Honorees from Johns Hopkins Engineering
Chellappa is a Bloomberg Distinguished Professor in the departments of Electrical and Computer Engineering and Biomedical Engineering, with research interests spanning computer vision, pattern recognition, machine learning and artificial intelligence. Chellappa's work has shaped the field of facial recognition technology, and he is known as an expert in machine learning.
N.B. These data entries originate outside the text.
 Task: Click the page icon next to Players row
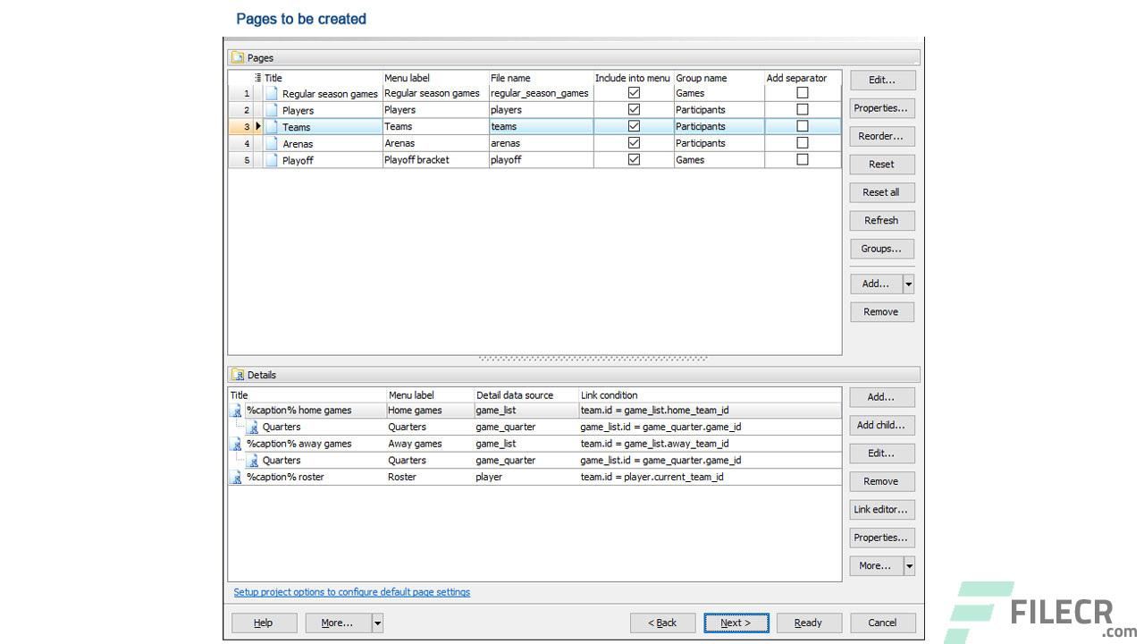[271, 109]
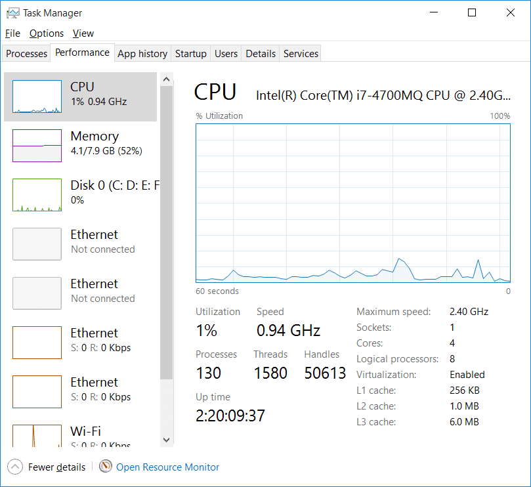Screen dimensions: 531x487
Task: Open Resource Monitor link
Action: click(167, 467)
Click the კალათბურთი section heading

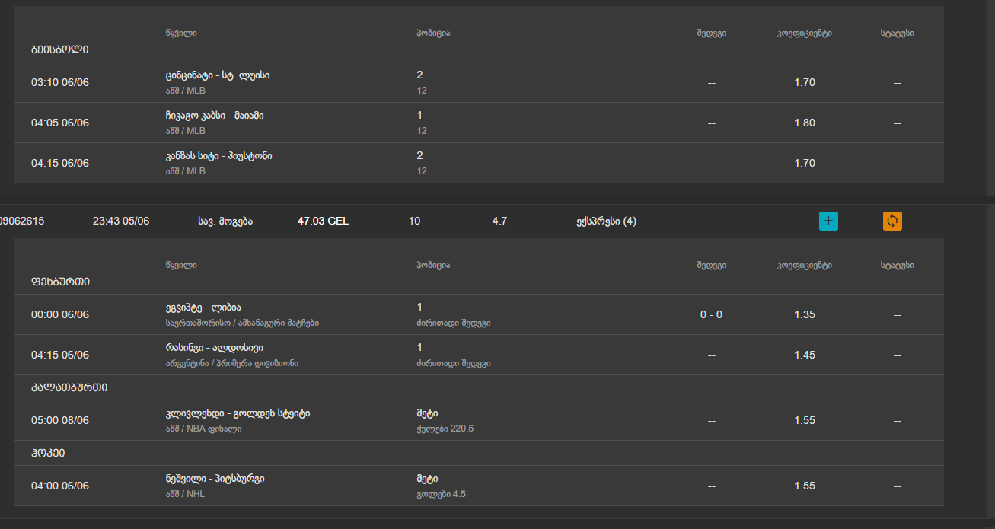click(69, 387)
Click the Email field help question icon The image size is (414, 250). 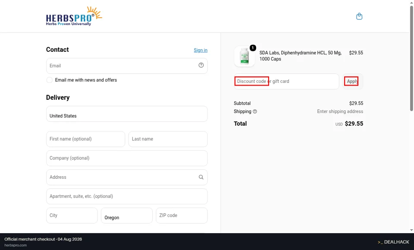tap(201, 65)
At Hopkins he contributes to the Mathematical Institute for Data Science and the Center for Imaging Science.
Gerecht is a professor of chemical and biomolecular engineering, the Edward J. Schaefer Professor in Engineering, and director of the Johns Hopkins Institute for NanoBioTechnology. Gerecht is an internationally recognized expert in vascular and stem cell biology and a member of the National Academy of Medicine. Together with her research group, she studies the interactions between stem cells and their microenvironments with the long-term goal of engineering artificial cell microenvironments.
Thakor is a professor of biomedical engineering and electrical and computer engineering at the Whiting School and a professor of neurology at the Johns Hopkins University School of Medicine, and director of the Laboratory for Neuroengineering. Thakor conducts research on neurological instrumentation, biomedical signal processing, micro and nanotechnologies, neural prosthesis, and neural and rehabilitation techniques. Thakor also serves as director of the NIH Training Grant on Neuroengineering. Currently, he is developing a next-generation neurally controlled upper limb prosthesis alongside a multi-university consortium funded by DARPA.